Pendant ce temps, grâce à la doctrine d'aucun homme ne devant quoi que ce soit à aucun autre, cette doctrine de n'être le gardien de notre frère d'aucune façon importante, il nous reste l'éthique sociale du Chacun pour soi. Au diable toutes les taxes sociales et l'effort collectif, je mettrai le grappin sur ma part, et tant pis pour les autres. Bon Dieu, peut-être même que je finirai là-haut, au quarante-cinquième étage, parmi les mangeurs de caille avec une blonde qui attend au pieu. C'est la terre des opportunités illimitées, pas vrai ?

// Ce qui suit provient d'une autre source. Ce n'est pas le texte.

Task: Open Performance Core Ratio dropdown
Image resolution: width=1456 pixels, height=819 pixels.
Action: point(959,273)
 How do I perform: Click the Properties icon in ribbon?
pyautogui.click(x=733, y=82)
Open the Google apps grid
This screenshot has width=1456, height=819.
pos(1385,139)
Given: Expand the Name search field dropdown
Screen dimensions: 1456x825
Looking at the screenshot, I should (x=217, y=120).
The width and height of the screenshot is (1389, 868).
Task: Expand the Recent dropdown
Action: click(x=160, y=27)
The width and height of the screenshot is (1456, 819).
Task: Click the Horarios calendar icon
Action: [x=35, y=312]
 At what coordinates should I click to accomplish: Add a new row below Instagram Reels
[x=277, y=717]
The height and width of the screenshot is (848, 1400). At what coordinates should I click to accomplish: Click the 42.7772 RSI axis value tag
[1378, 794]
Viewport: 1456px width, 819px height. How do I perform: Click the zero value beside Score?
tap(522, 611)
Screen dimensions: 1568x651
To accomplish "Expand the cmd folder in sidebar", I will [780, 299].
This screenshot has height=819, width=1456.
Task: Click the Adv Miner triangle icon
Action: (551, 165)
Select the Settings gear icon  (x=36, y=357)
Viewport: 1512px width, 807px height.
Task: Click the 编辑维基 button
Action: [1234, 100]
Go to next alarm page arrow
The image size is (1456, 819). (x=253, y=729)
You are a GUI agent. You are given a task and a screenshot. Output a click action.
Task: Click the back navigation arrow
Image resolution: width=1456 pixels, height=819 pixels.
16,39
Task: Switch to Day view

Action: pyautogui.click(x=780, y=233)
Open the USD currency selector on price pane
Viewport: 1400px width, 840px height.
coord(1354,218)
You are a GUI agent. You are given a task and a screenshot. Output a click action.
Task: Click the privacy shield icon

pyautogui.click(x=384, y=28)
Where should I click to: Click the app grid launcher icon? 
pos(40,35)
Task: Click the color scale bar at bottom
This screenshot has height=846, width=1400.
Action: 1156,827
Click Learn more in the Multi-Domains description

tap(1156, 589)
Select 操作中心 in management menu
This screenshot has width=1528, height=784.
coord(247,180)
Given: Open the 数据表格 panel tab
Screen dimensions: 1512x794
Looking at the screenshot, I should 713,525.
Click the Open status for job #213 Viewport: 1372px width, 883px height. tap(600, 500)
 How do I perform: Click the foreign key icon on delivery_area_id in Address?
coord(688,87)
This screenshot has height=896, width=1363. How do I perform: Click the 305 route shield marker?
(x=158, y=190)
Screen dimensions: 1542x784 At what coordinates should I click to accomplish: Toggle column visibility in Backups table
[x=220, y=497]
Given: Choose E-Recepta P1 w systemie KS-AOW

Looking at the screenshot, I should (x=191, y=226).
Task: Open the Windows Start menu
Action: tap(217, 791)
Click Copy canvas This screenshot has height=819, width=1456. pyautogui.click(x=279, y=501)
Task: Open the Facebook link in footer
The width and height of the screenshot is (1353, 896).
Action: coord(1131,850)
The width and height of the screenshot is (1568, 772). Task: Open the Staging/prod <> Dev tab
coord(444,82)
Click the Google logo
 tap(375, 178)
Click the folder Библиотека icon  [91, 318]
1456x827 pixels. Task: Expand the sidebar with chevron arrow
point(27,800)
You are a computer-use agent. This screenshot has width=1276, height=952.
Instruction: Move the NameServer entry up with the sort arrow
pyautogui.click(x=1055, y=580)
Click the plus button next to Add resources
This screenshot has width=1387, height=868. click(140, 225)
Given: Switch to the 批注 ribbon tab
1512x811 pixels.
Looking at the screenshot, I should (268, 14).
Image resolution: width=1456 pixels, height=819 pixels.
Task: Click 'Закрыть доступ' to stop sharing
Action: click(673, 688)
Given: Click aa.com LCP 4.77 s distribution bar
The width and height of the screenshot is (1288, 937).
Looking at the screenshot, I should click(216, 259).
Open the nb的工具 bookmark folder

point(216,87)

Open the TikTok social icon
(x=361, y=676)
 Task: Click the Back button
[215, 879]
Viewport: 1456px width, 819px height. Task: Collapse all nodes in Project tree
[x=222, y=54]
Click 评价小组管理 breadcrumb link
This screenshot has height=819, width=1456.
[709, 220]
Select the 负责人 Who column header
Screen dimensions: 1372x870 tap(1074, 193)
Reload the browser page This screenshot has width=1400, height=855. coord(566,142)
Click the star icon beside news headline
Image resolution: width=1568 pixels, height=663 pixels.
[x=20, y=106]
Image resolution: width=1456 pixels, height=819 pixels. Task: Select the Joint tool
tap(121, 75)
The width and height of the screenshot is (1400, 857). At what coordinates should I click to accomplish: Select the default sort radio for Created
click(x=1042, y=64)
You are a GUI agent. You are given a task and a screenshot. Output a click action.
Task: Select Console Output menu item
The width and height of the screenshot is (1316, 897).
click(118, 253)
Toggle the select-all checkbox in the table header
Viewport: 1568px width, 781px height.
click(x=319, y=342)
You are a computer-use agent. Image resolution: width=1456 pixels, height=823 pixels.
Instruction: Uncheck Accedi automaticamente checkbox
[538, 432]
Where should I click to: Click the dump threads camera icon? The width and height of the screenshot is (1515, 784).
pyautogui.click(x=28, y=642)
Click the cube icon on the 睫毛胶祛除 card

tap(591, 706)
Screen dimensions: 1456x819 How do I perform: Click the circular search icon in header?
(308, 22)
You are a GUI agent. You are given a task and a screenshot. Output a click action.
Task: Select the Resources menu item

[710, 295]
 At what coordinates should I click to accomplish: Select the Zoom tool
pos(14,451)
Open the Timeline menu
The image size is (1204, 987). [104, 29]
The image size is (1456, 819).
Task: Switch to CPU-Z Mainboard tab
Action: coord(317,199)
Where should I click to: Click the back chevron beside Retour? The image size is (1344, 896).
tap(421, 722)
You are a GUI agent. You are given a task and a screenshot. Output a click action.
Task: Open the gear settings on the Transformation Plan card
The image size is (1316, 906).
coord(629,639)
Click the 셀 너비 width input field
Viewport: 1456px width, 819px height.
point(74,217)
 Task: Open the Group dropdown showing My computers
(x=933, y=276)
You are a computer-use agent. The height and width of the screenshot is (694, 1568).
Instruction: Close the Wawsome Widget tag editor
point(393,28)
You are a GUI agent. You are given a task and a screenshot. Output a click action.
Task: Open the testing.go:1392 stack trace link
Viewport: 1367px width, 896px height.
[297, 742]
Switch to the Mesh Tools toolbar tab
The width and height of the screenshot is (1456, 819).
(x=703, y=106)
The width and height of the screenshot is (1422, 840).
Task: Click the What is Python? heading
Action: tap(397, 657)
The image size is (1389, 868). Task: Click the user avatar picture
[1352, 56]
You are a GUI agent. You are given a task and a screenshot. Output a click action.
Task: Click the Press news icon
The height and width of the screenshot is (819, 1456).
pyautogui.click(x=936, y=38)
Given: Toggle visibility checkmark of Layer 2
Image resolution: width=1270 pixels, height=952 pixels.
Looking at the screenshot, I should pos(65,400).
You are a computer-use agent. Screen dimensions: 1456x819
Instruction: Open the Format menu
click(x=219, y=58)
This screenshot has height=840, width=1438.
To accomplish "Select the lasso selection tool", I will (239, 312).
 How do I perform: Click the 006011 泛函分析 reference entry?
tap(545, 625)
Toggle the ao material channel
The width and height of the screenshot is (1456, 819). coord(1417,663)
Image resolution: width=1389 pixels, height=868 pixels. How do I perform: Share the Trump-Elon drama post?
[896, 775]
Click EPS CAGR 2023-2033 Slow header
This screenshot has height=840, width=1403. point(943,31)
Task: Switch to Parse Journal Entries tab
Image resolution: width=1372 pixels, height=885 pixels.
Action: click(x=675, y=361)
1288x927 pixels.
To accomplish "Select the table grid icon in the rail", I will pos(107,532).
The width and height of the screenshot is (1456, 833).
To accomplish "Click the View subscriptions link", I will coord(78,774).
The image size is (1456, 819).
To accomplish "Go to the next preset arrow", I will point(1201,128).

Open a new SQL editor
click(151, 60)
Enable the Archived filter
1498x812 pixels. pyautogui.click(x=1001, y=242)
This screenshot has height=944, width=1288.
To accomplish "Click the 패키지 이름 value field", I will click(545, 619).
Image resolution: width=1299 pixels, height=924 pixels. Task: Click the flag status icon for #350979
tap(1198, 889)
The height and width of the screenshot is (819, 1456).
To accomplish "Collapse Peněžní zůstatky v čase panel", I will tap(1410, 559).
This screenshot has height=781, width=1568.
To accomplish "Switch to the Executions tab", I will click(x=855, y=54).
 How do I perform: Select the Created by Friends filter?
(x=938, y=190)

Ou, à un niveau plus banal, comme d'innombrables Américains me l'ont dit : Pourquoi devrais-je payer pour les soins de quelqu'un d'autre ? Qu'ils les payent eux-mêmes, tout comme j'ai fait.

En conséquence, nous n'avons pas eu d'assurance santé universelle pour le bien commun. Nous n'avons jamais profité du bénéfice d'une éducation supérieure universelle, parce que collectivement nous ne pouvons pas nous accorder sur ce qu'il est dans le bien commun que tous les citoyens soient également libres de l'ignorance. Nous payons le prix de cela à chaque tournant... dans le manque de nuance du caractère national, dans la pensée infantile et bourrée de clichés de notre électorat, dans notre satisfaction d'un déluge de jouets technologiques au lieu d'un travail et de loisirs ayant un sens, ou de substance intellectuelle et spirituelle. Il n'y a pas non plus de nourriture et d'abris assuré pour les plus pauvres d'entre nous, en dépit de ce qu'il est dans le bien commun que tous les enfants soient élevés dans un environnement sûr... parce qu'au fil des générations cela produit une communauté et une nation toujours plus noble. Chaque génération meilleure que la dernière, comme dit le proverbe.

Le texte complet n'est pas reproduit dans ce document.